If you're among the 800,000 American women of childbearing age with epilepsy, you and your obstetrician will have some medical decisions to make. The crux of the dilemma is that anti-epileptic medications used to prevent seizures create a medically significant risk to your child and not taking these drugs could result in your having convulsions that could also damage an unborn infant. Before stopping or starting medications for epilepsy, you should talk with your doctor.
Before you decide to conceive, consult your neurologist about your medications. It's possible you may not need to take anti-epileptic medications during pregnancy if you've been seizure-free for several years and have normal brain waves. In general, women with epilepsy have twice the risk of giving birth to a baby with congenital anomalies as a woman who doesn't have epilepsy, but anti-epileptic medications account for only part of this increased risk.
If you do need medication, you may be able to reduce the risk of birth defects significantly by changing from a combination of two or more drugs to a single anticonvulsant, or by taking lower, more frequent doses of your medication. Ask your doctor about these possibilities.
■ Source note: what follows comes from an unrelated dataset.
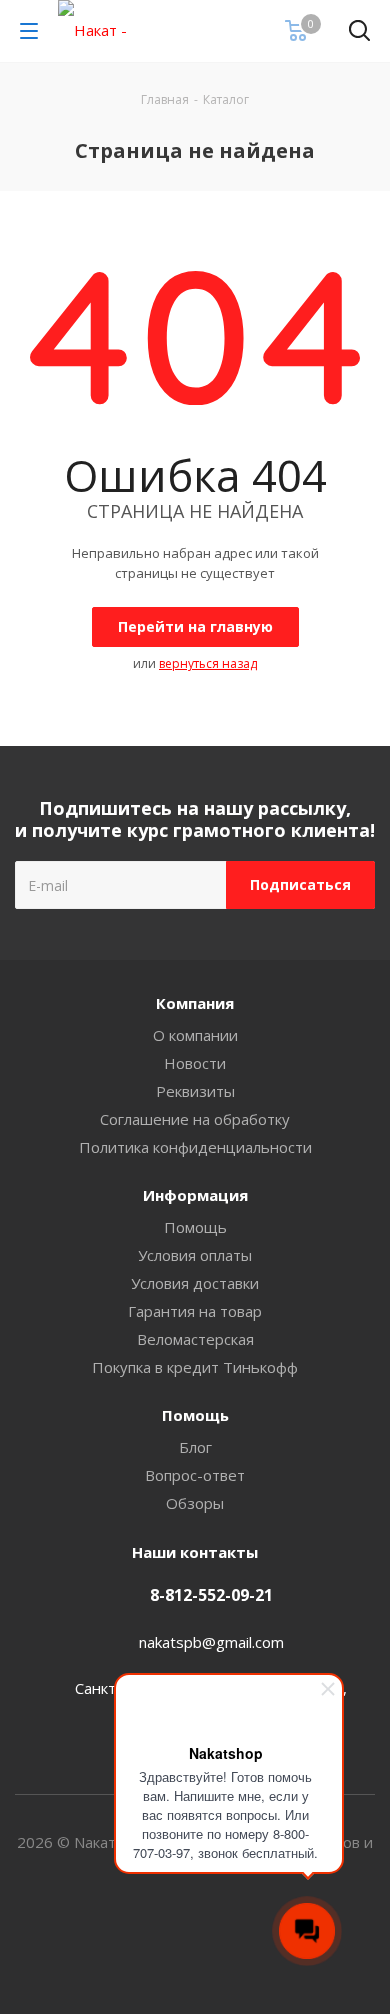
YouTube (220, 1943)
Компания (195, 1003)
You should also remember that if you need to use Dilantin or Mesantoin (a class of medications called hydantoins) your chances of having a healthy, normal baby are almost 90%, while the prospect of a positive pregnancy outcome is even higher if you use phenobarbital.
If you choose pregnancy, the doctor should do a maternal serum alpha-fetoprotein test between weeks 15 and 18 to check for neural tube defects (which include spina bifida), especially if you used valproic acid during your first three months of pregnancy. To safeguard against this problem, you should start supplements of folic acid before you conceive and continue to take them during pregnancy.
You can help researchers gain more insight into epilepsy and pregnancy by enrolling in the Antiepileptic Drug Pregnancy Registry.